Exercise materials section start

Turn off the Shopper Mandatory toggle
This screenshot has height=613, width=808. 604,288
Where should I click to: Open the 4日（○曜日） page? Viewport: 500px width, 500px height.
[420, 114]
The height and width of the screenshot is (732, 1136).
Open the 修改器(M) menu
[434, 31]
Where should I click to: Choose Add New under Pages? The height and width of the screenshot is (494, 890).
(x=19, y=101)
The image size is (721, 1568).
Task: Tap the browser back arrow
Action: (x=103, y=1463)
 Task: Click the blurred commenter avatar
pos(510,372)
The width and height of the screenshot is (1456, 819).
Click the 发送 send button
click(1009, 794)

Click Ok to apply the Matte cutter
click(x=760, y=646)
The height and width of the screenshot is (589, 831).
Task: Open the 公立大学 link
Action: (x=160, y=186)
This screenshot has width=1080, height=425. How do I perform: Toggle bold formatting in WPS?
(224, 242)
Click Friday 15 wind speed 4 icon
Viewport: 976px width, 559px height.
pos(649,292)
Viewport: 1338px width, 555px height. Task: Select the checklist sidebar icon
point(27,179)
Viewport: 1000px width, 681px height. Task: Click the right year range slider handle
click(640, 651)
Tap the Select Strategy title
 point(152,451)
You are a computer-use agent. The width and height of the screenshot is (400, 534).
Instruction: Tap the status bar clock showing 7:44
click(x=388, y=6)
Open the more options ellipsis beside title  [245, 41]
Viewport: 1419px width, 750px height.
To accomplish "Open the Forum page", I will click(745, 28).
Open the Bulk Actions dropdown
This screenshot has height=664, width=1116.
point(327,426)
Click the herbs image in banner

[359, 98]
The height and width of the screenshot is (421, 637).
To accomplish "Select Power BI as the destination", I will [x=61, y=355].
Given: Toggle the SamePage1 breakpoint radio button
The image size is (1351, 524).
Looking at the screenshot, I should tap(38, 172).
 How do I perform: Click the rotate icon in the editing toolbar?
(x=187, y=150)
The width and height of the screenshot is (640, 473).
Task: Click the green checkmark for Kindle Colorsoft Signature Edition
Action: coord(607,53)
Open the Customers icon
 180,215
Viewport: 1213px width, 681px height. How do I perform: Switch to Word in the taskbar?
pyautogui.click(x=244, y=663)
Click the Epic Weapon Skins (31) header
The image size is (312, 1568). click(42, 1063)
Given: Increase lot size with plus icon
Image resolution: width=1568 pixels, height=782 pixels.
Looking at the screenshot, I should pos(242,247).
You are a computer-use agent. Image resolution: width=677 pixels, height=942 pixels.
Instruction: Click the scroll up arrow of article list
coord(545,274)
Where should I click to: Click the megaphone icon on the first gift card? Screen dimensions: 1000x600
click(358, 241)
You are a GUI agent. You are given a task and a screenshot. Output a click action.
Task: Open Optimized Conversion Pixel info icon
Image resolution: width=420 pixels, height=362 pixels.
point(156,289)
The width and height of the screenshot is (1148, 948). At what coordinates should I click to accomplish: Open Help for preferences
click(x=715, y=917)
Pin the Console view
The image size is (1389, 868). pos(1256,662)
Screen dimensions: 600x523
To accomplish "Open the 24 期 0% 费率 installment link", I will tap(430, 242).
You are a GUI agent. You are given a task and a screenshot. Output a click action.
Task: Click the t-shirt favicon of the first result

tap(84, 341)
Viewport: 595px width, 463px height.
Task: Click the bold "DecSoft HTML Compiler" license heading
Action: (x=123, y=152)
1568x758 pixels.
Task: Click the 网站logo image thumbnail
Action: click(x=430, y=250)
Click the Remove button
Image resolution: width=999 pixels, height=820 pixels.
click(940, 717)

Exercise materials section end

▶ [Try it] Give back the listing above exactly as written.

▶ [Solved exercise]
Turn off the Shopper Mandatory toggle
This screenshot has height=613, width=808. 604,288
Where should I click to: Open the 4日（○曜日） page? Viewport: 500px width, 500px height.
[420, 114]
The height and width of the screenshot is (732, 1136).
Open the 修改器(M) menu
[434, 31]
Where should I click to: Choose Add New under Pages? The height and width of the screenshot is (494, 890).
(x=19, y=101)
The image size is (721, 1568).
Task: Tap the browser back arrow
Action: (x=103, y=1463)
 Task: Click the blurred commenter avatar
pos(510,372)
The width and height of the screenshot is (1456, 819).
Click the 发送 send button
click(1009, 794)

Click Ok to apply the Matte cutter
click(x=760, y=646)
The height and width of the screenshot is (589, 831).
Task: Open the 公立大学 link
Action: (x=160, y=186)
This screenshot has width=1080, height=425. How do I perform: Toggle bold formatting in WPS?
(224, 242)
Click Friday 15 wind speed 4 icon
Viewport: 976px width, 559px height.
pos(649,292)
Viewport: 1338px width, 555px height. Task: Select the checklist sidebar icon
point(27,179)
Viewport: 1000px width, 681px height. Task: Click the right year range slider handle
click(640, 651)
Tap the Select Strategy title
 point(152,451)
You are a computer-use agent. The width and height of the screenshot is (400, 534).
Instruction: Tap the status bar clock showing 7:44
click(x=388, y=6)
Open the more options ellipsis beside title  [245, 41]
Viewport: 1419px width, 750px height.
To accomplish "Open the Forum page", I will click(745, 28).
Open the Bulk Actions dropdown
This screenshot has height=664, width=1116.
point(327,426)
Click the herbs image in banner

[359, 98]
The height and width of the screenshot is (421, 637).
To accomplish "Select Power BI as the destination", I will [x=61, y=355].
Given: Toggle the SamePage1 breakpoint radio button
The image size is (1351, 524).
Looking at the screenshot, I should tap(38, 172).
 How do I perform: Click the rotate icon in the editing toolbar?
(x=187, y=150)
The width and height of the screenshot is (640, 473).
Task: Click the green checkmark for Kindle Colorsoft Signature Edition
Action: coord(607,53)
Open the Customers icon
 180,215
Viewport: 1213px width, 681px height. How do I perform: Switch to Word in the taskbar?
pyautogui.click(x=244, y=663)
Click the Epic Weapon Skins (31) header
The image size is (312, 1568). click(42, 1063)
Given: Increase lot size with plus icon
Image resolution: width=1568 pixels, height=782 pixels.
Looking at the screenshot, I should pos(242,247).
You are a computer-use agent. Image resolution: width=677 pixels, height=942 pixels.
Instruction: Click the scroll up arrow of article list
coord(545,274)
Where should I click to: Click the megaphone icon on the first gift card? Screen dimensions: 1000x600
click(358, 241)
You are a GUI agent. You are given a task and a screenshot. Output a click action.
Task: Open Optimized Conversion Pixel info icon
Image resolution: width=420 pixels, height=362 pixels.
point(156,289)
The width and height of the screenshot is (1148, 948). At what coordinates should I click to accomplish: Open Help for preferences
click(x=715, y=917)
Pin the Console view
The image size is (1389, 868). pos(1256,662)
Screen dimensions: 600x523
To accomplish "Open the 24 期 0% 费率 installment link", I will tap(430, 242).
You are a GUI agent. You are given a task and a screenshot. Output a click action.
Task: Click the t-shirt favicon of the first result

tap(84, 341)
Viewport: 595px width, 463px height.
Task: Click the bold "DecSoft HTML Compiler" license heading
Action: (x=123, y=152)
1568x758 pixels.
Task: Click the 网站logo image thumbnail
Action: click(x=430, y=250)
Click the Remove button
Image resolution: width=999 pixels, height=820 pixels.
click(940, 717)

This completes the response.